Educated Professional:
The Important Things that an Educated Professional/Student can’t Live Without
or
(The Qualities and Abilities that an Educated Professional Must Possess)
Possessing good grades, first class degrees or titles do not necessarily imply that a person has acquired good education. An educated person or professional must know how to gain knowledge and skills. There is a gap between where you are and where you want to be. This gap is that of knowledge and skills. An educated person should be able to identify this gap and should know how to fill this gap by learning new things. Learning is the key skill.
It is rightly said that -“an educated person must know, that he/she has the ability to discern and act in a measured manner.

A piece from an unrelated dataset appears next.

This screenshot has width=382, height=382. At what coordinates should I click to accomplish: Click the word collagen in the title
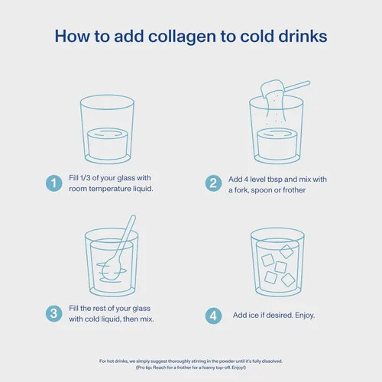click(182, 37)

Education should incline us to think that every violent reform deserves censure, for it quite fails to remedy evil while men remain what they are, and also because wisdom needs no violence.”
So an educated professional must know -
• how to find, consume, and comprehend information and identify what’s most important in the face of a problem or challenge.
• how to communicate thoughts and ideas in written form clearly and concisely.
• how to communicate thoughts and ideas to others clearly, concisely, and with confidence.
• how to accurately use concepts from arithmetic, algebra, geometry, calculus, and statistics to analyze and solve common problems.
• how to identify critical issues, prioritize, focus energy/effort, recognize fallacies, avoid common errors, and handle ambiguity.
• how to interact with other people in a way that encourages them to like, trust, and respect you.
• how to anticipate potential sources of conflict and resolve disagreements when they occur.
• how to create, clarify, evaluate, and communicate a possible future scenario that assists in decision-making, either for yourself or another person.
• how to identify the necessary next steps to achieve an objective, account for dependencies, and prepare for the unknown and inevitable change via the use of contingencies.
• how to accurately perceive and influence your own internal states and emotions, including effective management of limited energy, willpower, and focus.
• how to recognize, understand, and make use of key features of systems and relationships, including cause-and-effect, second and third-order effects, constraints, and feedback loops.
• how to go about learning a desired skill in a way that results in competence by finding and utilizing available resources, deconstructing complex processes, and actively experimenting with potential approaches.
And also an educated professional must always try to acquire -
• the ability to ask hard questions which challenge prevailing assumptions.
• the ability to quickly assimilate needed data from masses of irrelevant information.
• the ability to work in teams without guidance.
• the ability to persuade others that your course is the right one.
• the ability to conceptualize and reorganize information into new patterns.
• the ability to discuss ideas with an eye toward application.
• the ability to think inductively, deductively and dialectically.
• the ability to conceptualize and solve problems.
• the ability to think independently.
• the ability to take initiative and work independently.
• the ability to work in cooperation with others and learn collaboratively.
• the ability to judge what it means to understand something thoroughly.
• the ability to see connections among disciplines, ideas and cultures.
• the ability to understand human nature and lead accordingly.
• the ability to identify needed personal traits and turn them into habits.
• the ability to establish, maintain, and improve lasting relationships.
• the ability to keep one's life in proper balance.
• the ability to discern truth and error regardless of the source, or the delivery.